Risk Management
Gli errori nelle cure comportano grandi rischi e grandi costi

04/12/03

A cura di Giulio Marcon

Si sa che i danni derivanti dalle cure possono allungare la durata della degenza, causare costi aggiuntivi e causare anche la morte di un paziente. Queste affermazioni, pur autoevidenti, non hanno finora trovato chi desse loro una dimensione misurabile. Ci ha pensato una equipe di ricercatori dell'Agency for Healtncare Research and Quality, la quale ha dimostrato che alcuni danni derivanti dalle cure hanno conseguenze molto gravi e costi elevati.

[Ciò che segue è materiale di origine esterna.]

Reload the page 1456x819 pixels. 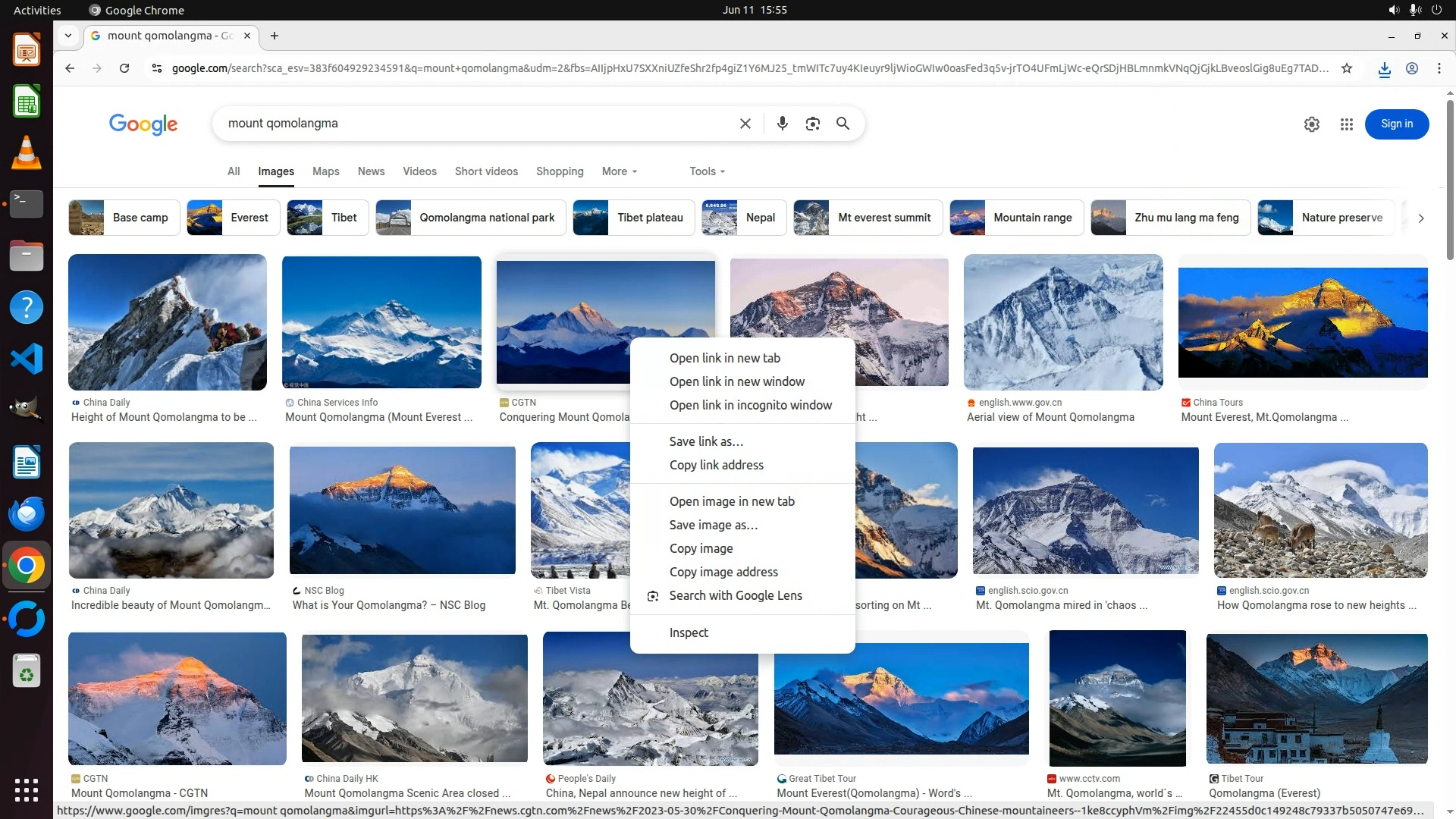tap(124, 68)
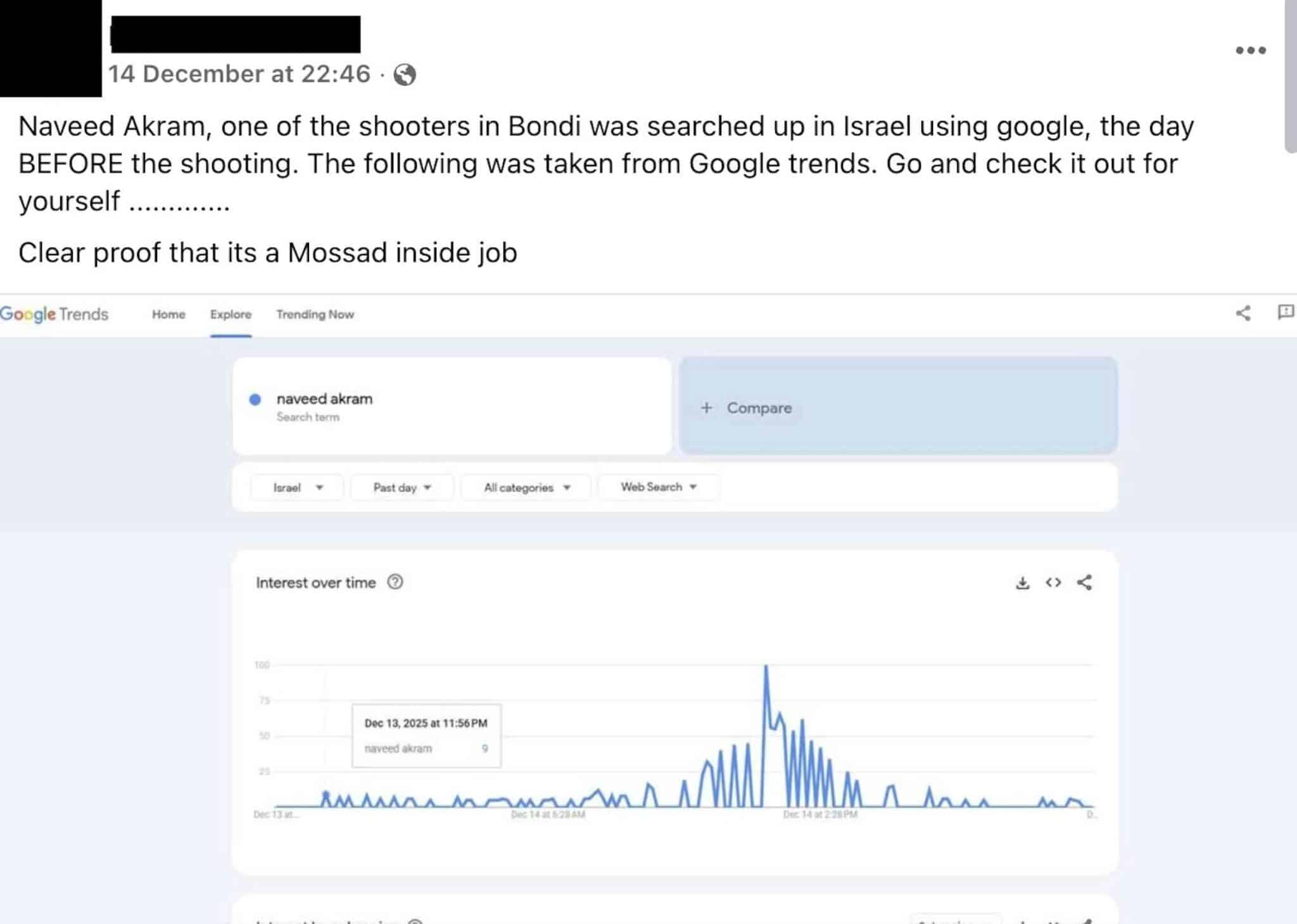This screenshot has width=1297, height=924.
Task: Open the Trending Now section
Action: pyautogui.click(x=315, y=314)
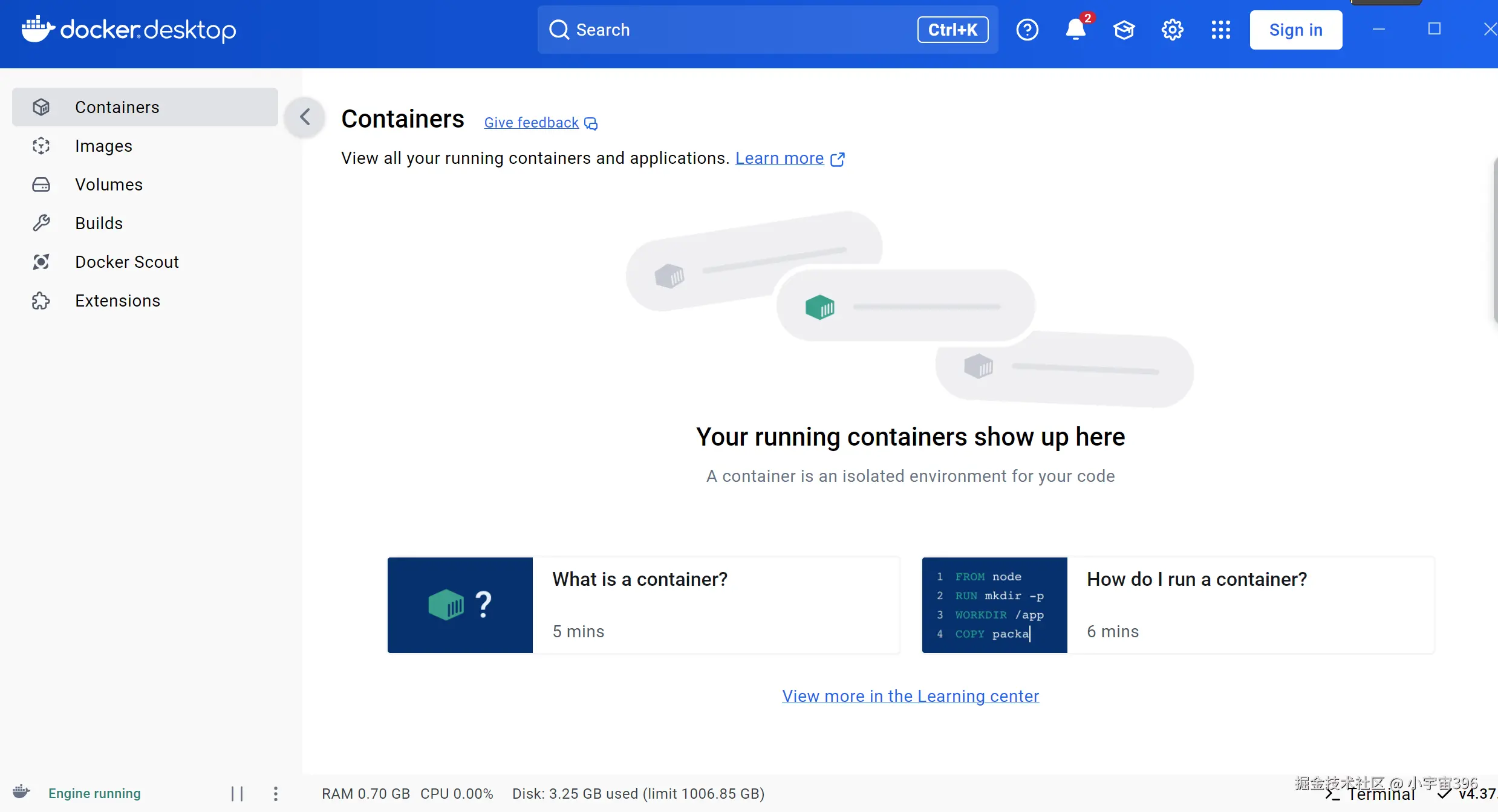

Computando i costi di danni subiti durante l'ospedalizzazione (in parte derivanti, come dimostrano gli studi precedenti, da scarsità di medici ed infermieri) i ricercatori hanno dimostrato come i costi monetari di questi danni siano molto maggiori di quanto si immagina: una infezione postoperatoria "costa" 10,89 giorni aggiuntivi di ricovero, una mortalità del 21,96% ed un costo aggiuntivo di ben 57.727 US$. Una deiscenza di ferita "costa" 9,42 giornate aggiuntive di ricovero, una mortalità del 9,63% e ben 40.323 US$ di spese.
In base a questi dati si calcola che 3.000 americani muoiono ogni anno per sepsi postoperatorie.
Lo studio fornisce la prima evidenza diretta del peso umano e monetario dei danni derivanti dalle cure e spinge le organizzazioni sanitarie a migliorare la sicurezza delle operazioni. Frase quanto mai opportuna per una nazione che, dopo l'exploit del celebre To err is human del 1999, ha fatto poco o niente per ridurre errori e danni nelle cure.